The lack of Medicaid expansion in 14 states, primarily across the south, leaves 2.8 million Americans in the Medicaid coverage gap – those who do not qualify for traditional Medicaid, but don’t make enough money to qualify for premium assistance through the Affordable Care Act marketplace. Millions of young people, some of whom work in grocery stores, pharmacies, and other essential services that kept society running while all other sectors shut down or went remote, are left without any affordable comprehensive option for coverage. If all 50 states expanded their Medicaid programs, an estimated 4.7 million could gain Medicaid coverage. Others, such as DACA recipients, aren’t allowed to purchase individual coverage through the ACA market even with incomes that would allow them to do so.
While millions who lost their jobs due to the pandemic have also lost their job based health coverage, many young people who have been hit the hardest economically, didn’t have job based coverage to begin with. Recognizing that significant gaps already exist in our system and are being greatly exacerbated in the current climate, one could make a strong argument that we not only need to fill in the remaining gaps, but we also need to take bold action to strengthen coverage for all.

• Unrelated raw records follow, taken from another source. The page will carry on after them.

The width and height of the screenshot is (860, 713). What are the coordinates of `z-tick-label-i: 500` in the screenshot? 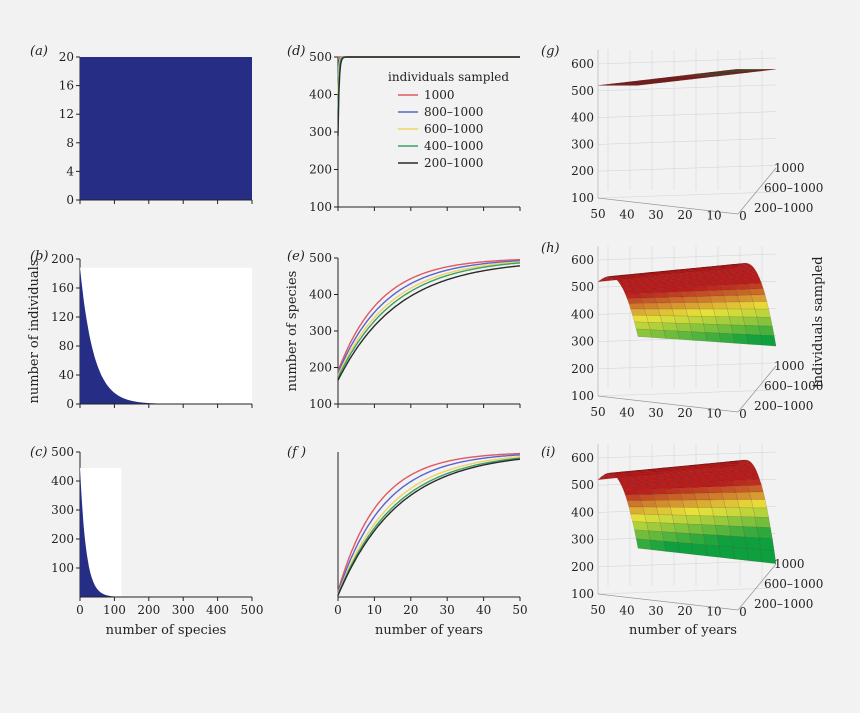 It's located at (582, 485).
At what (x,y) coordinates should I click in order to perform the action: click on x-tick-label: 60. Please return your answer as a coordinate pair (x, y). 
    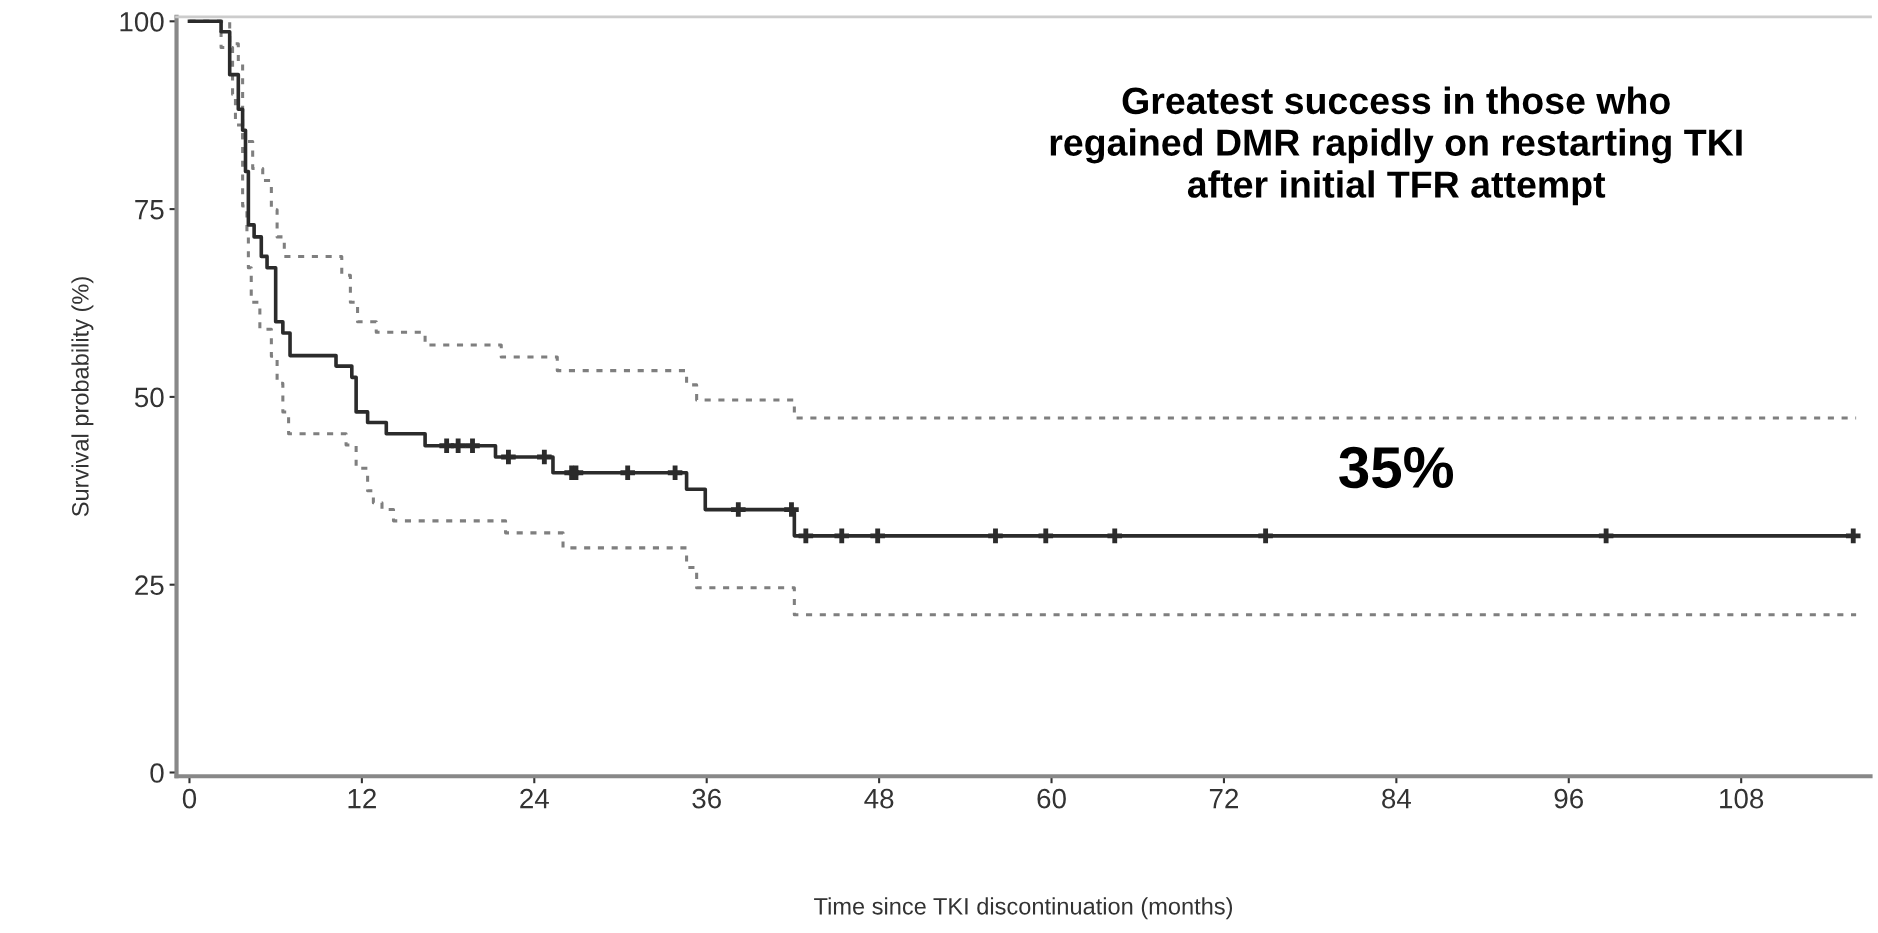
    Looking at the image, I should click on (1052, 798).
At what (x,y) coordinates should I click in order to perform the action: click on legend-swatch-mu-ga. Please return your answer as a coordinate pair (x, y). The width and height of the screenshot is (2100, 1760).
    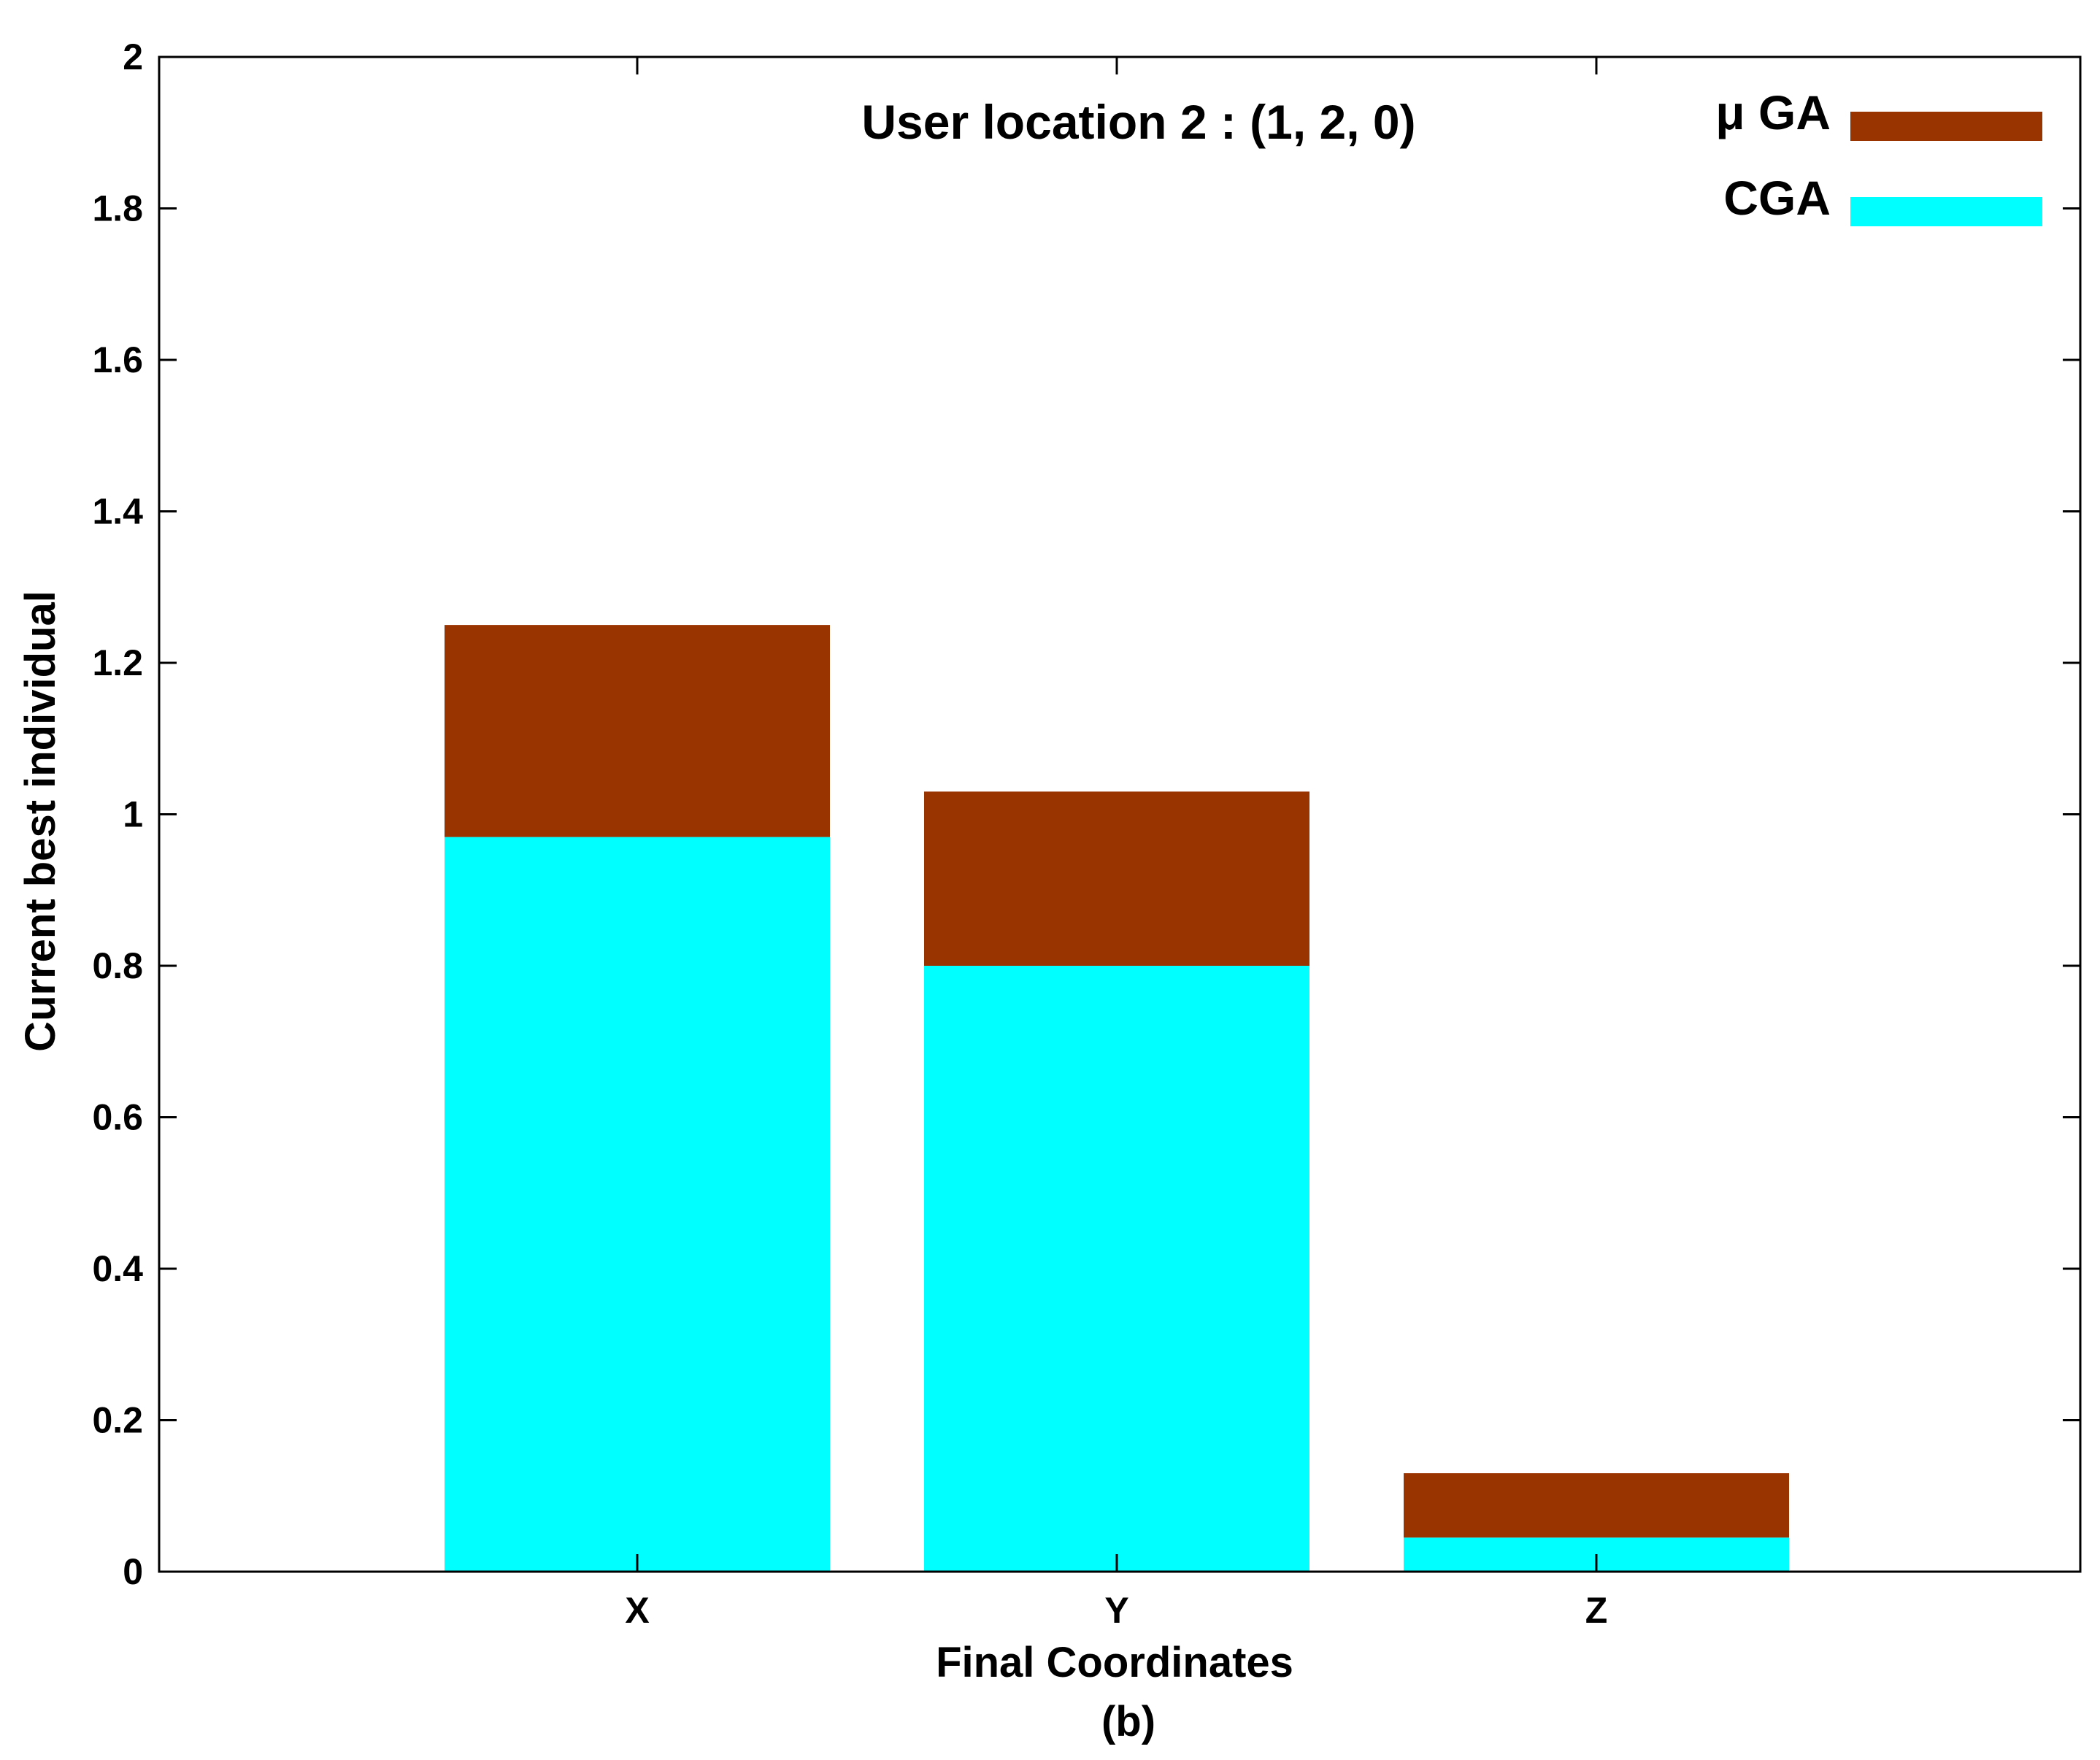
    Looking at the image, I should click on (1946, 126).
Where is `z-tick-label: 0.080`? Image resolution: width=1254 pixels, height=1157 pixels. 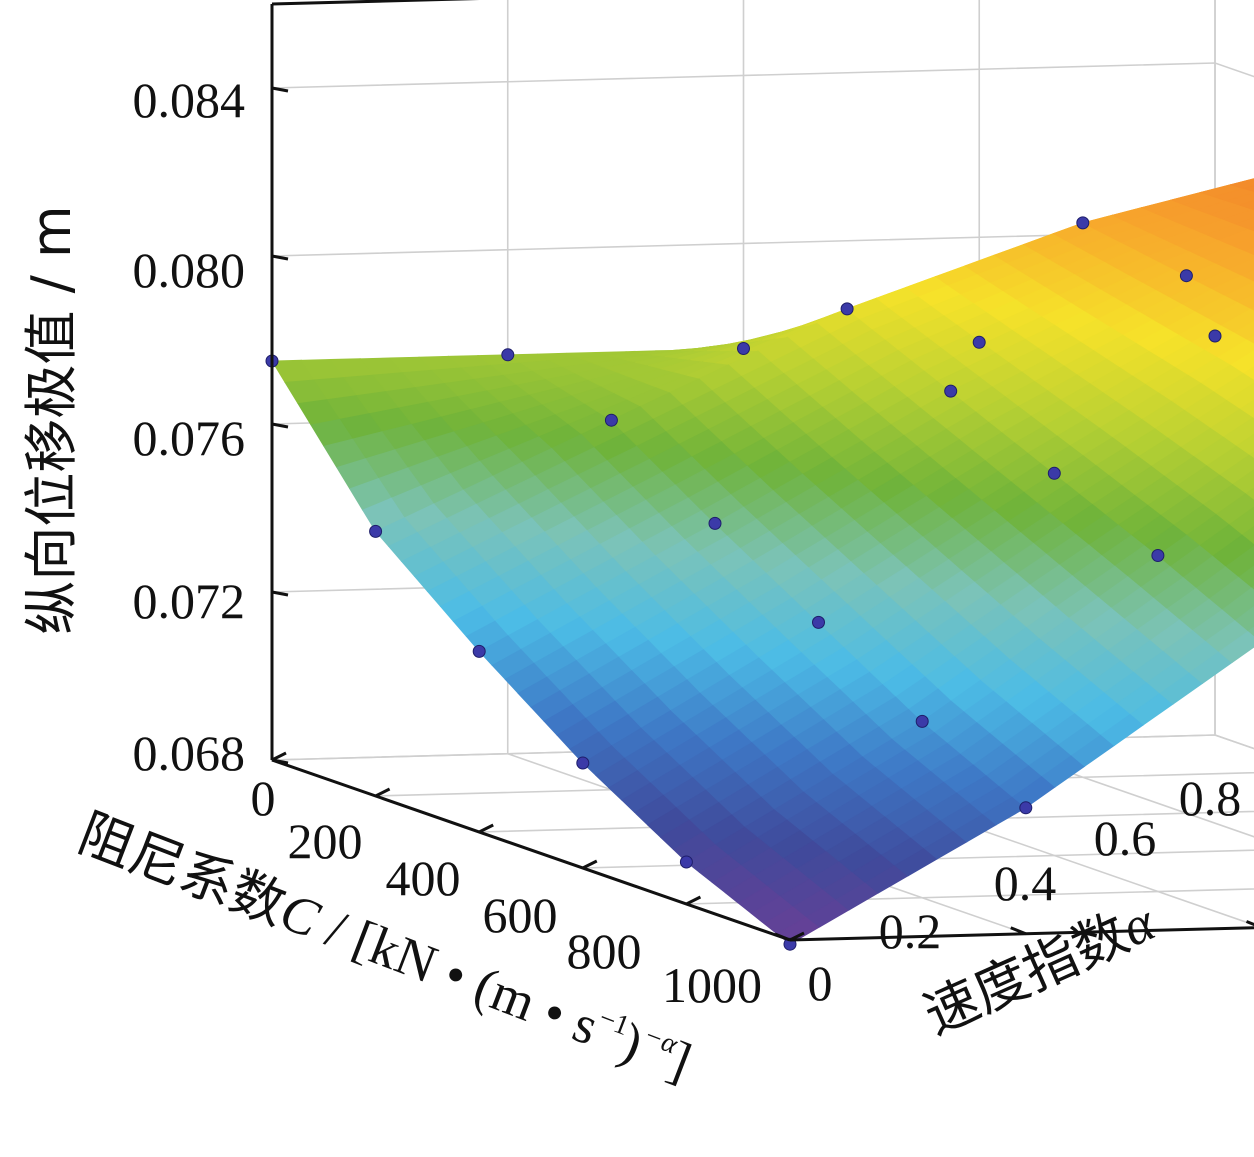 z-tick-label: 0.080 is located at coordinates (190, 270).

Young people are generally new to buying health insurance on their own, and they need guidance in navigating a complex system. The current administration has cut funding for outreach and enrollment support by 90 percent, and cut funding for direct enrollment assistance by 84 percent. That leaves millions of young people who age off of Medicaid, CHIP, or their parent’s coverage with little guidance of where to go or how to enroll in a comprehensive plan. Couple that with the expansion of short-term plans that do not have to comply with the ACA’s essential health benefits or financial protections and young people who are newly searching for health coverage during a pandemic are likely to end up in a cheap, skimpy plan that is unlikely to be there for them when they truly need it.
Where do we go from here
The public health crisis and extreme economic fallout of the pandemic should be a reckoning for how we think about access to health care in this country. There has been strong bipartisan support for free COVID testing and treatment for all to ensure the spread can be contained, and that those who are infected do not avoid care due to fear of high medical bills. However, if you ask young people, they’ll tell you this should always be the case, regardless of public health crises. Young people overwhelmingly believe health care is a right, and access and quality should not be dictated by income, geography, employment, or any other factor. Two ways we can immediately improve access and affordability are to expand Medicaid in all 50 states, and work to increase affordability in the individual market.
Young people will need to be a part of the conversation about how we create bold action. We look forward to ensuring they are a part of these conversations now and in the future.